Selected passage:

----------

Free chemical health and safety journal articles

The five most downloaded articles from the Journal of Chemical Health and Safety so far in 2013 are available for free until the end of the month. Which is tomorrow. In other words, if you’re interested in one, don’t procrastinate.

College and university sector response to the U.S. Chemical Safety Board Texas Tech incident report and UCLA laboratory fatality
“This report is a an update on the ongoing work by the U.S. Chemical Safety Board (CSB), TTU, UCLA, Campus Safety Health and Environmental Management Association (CSHEMA), American Chemical Society (ACS) and other organizations since the release of the October 19, 2011 CSB investigation report on the TTU incident.”

Proceedings of the 2012 University of California Center for Laboratory Safety Workshop
“The workshop gathered researchers from the public and private sectors, graduate students, university administrators, and health and safety subject matter experts into one meeting with the aim to identify areas where research into laboratory safety could have the greatest and most immediate impact.”

Application of lean six sigma business practices to an Air Purifying Respirator process
“The goal of process management is to understand how the process operates and to collect metrics that allow the process parameters to be adjusted (managed) to ensure nuclear research worker satisfaction. This is accomplished through the use of a process management system, which is used to analyze, optimize, and manage process performance based on meaningful data. This includes identifying process scope and ownership and measuring performance. This paper discusses the application of LSS business practices to a nuclear research APR process and demonstrates how management uses the results to make decisions.”

----------

Data listing:
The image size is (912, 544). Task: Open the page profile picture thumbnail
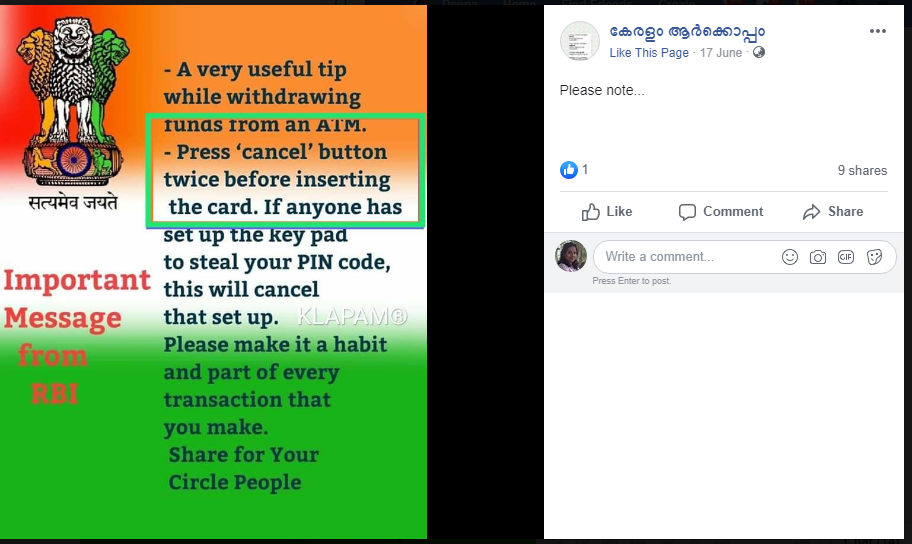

----------

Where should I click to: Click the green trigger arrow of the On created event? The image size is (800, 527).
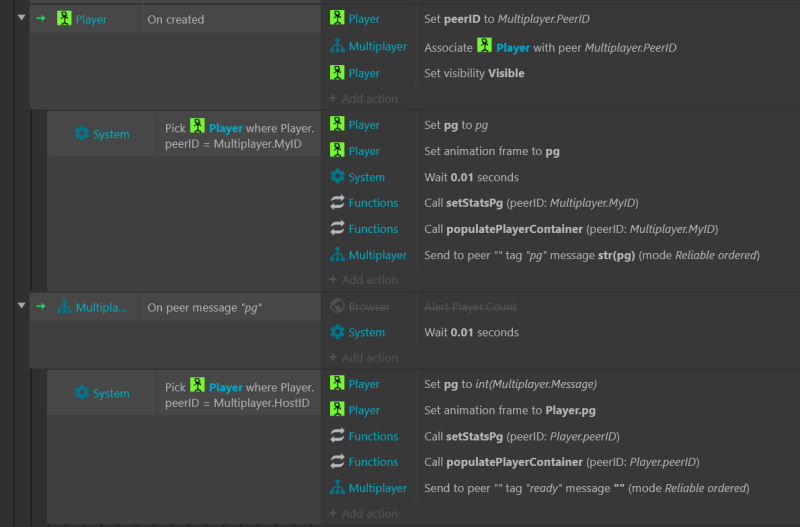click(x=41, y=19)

----------

Required task A: Please reproduce everything in the chemical safety articles post from "The five most" down to "one, don’t procrastinate.".
Required task B: Translate this sentence from the chemical safety articles post into Spanish: "This includes identifying process scope and ownership and measuring performance."
Required task C:
Answer these questions using the chemical safety articles post.
(i) Until when are the five most downloaded articles available for free?
(ii) In what year was the University of California Center for Laboratory Safety Workshop held?
(iii) On what date was the CSB investigation report on the TTU incident released?
You won't need the items to do this.

Worked answer A:
The five most downloaded articles from the Journal of Chemical Health and Safety so far in 2013 are available for free until the end of the month. Which is tomorrow. In other words, if you’re interested in one, don’t procrastinate.

Worked answer B: Esto incluye identificar el alcance y la propiedad del proceso y medir el desempeño.

Worked answer C:
(i) Until the end of the month
(ii) 2012
(iii) October 19, 2011